(GIVEN PASSAGE):
= = =

Further, the complaint must "give the defendant fair notice of what the plaintiff's claim is and the grounds upon which it rests." Conley v. Gibson, 355 U.S. 41, 47, 78 S.Ct. 99, 2 L.Ed.2d 80 (1957) (abrogated on different grounds by Twombly, 127 S.Ct. 1955). In application, a "complaint must contain either direct or inferential allegations respecting all the material elements to sustain a recovery under some viable legal theory." Lillard, 76 F.3d at 726 (citation omitted). A court cannot grant a motion to dismiss under Rule 12(b)(6) based upon its disbelief of a complaint's factual allegations. Wright v. MetroHealth Med. Ctr., 58 F.3d 1130, 1138 (6th Cir. 1995).

= = =

(GIVEN DATA):
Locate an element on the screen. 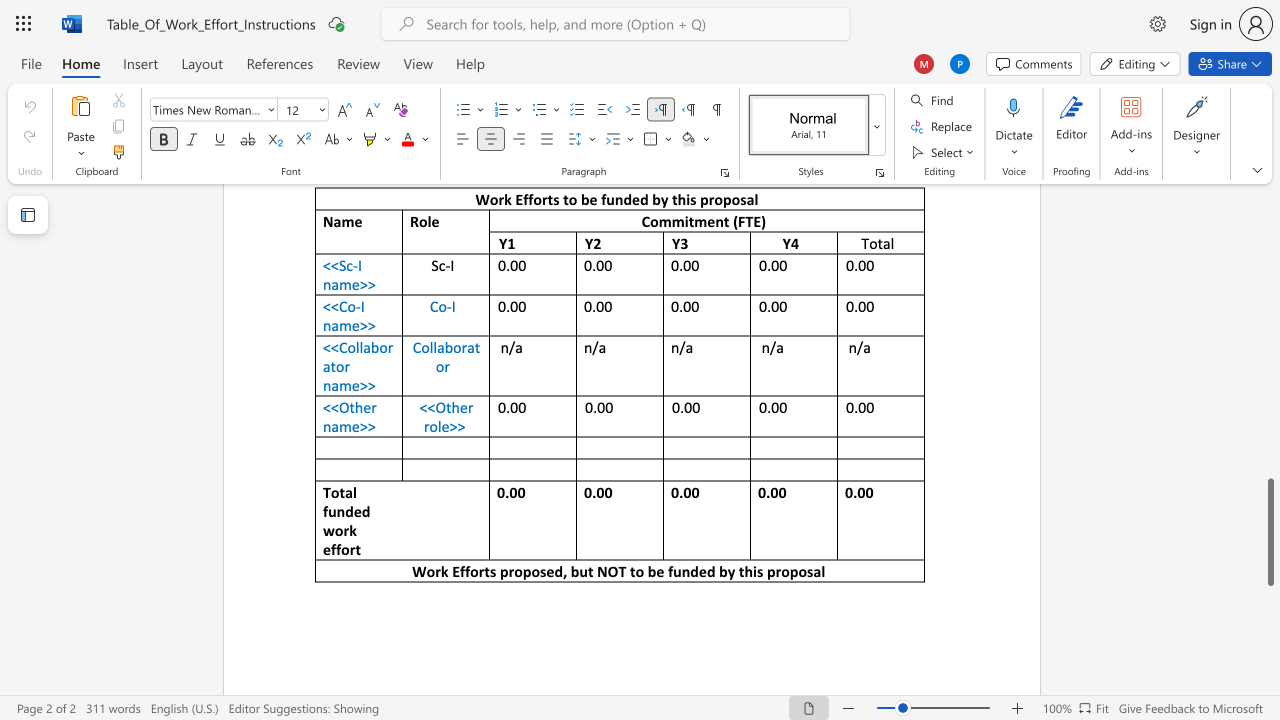 Image resolution: width=1280 pixels, height=720 pixels. the scrollbar to scroll the page up is located at coordinates (1269, 220).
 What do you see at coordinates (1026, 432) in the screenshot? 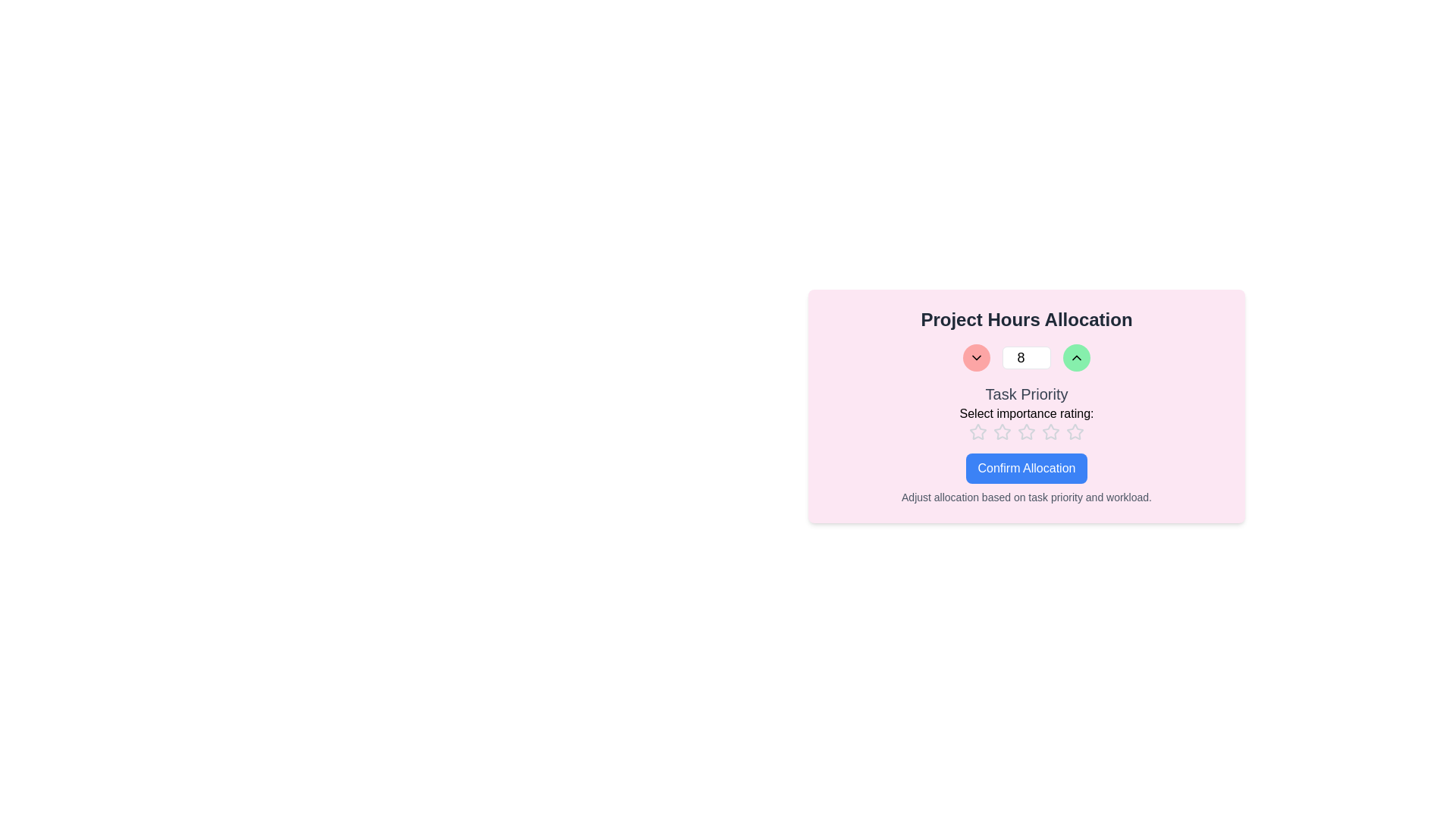
I see `the third star in the rating scale located beneath 'Select importance rating:' in the 'Task Priority' section` at bounding box center [1026, 432].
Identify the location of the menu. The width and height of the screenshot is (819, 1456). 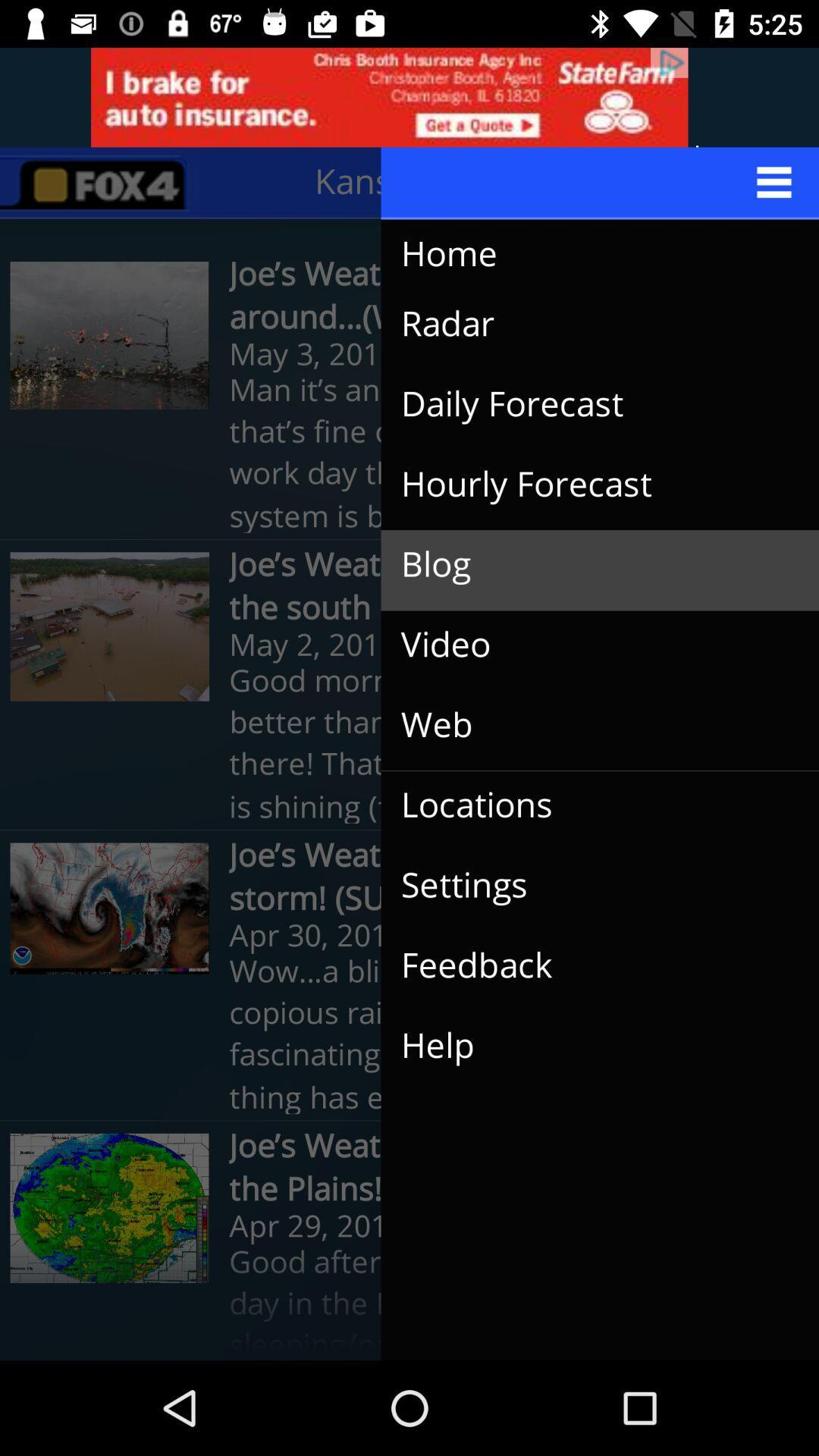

= = =

(ASSIGNMENT):
Quote the passage on pleading standards in full, word for word. The material comes from a source separate from the passage on pleading standards.

(OUTPUT):
Further, the complaint must "give the defendant fair notice of what the plaintiff's claim is and the grounds upon which it rests." Conley v. Gibson, 355 U.S. 41, 47, 78 S.Ct. 99, 2 L.Ed.2d 80 (1957) (abrogated on different grounds by Twombly, 127 S.Ct. 1955). In application, a "complaint must contain either direct or inferential allegations respecting all the material elements to sustain a recovery under some viable legal theory." Lillard, 76 F.3d at 726 (citation omitted). A court cannot grant a motion to dismiss under Rule 12(b)(6) based upon its disbelief of a complaint's factual allegations. Wright v. MetroHealth Med. Ctr., 58 F.3d 1130, 1138 (6th Cir. 1995).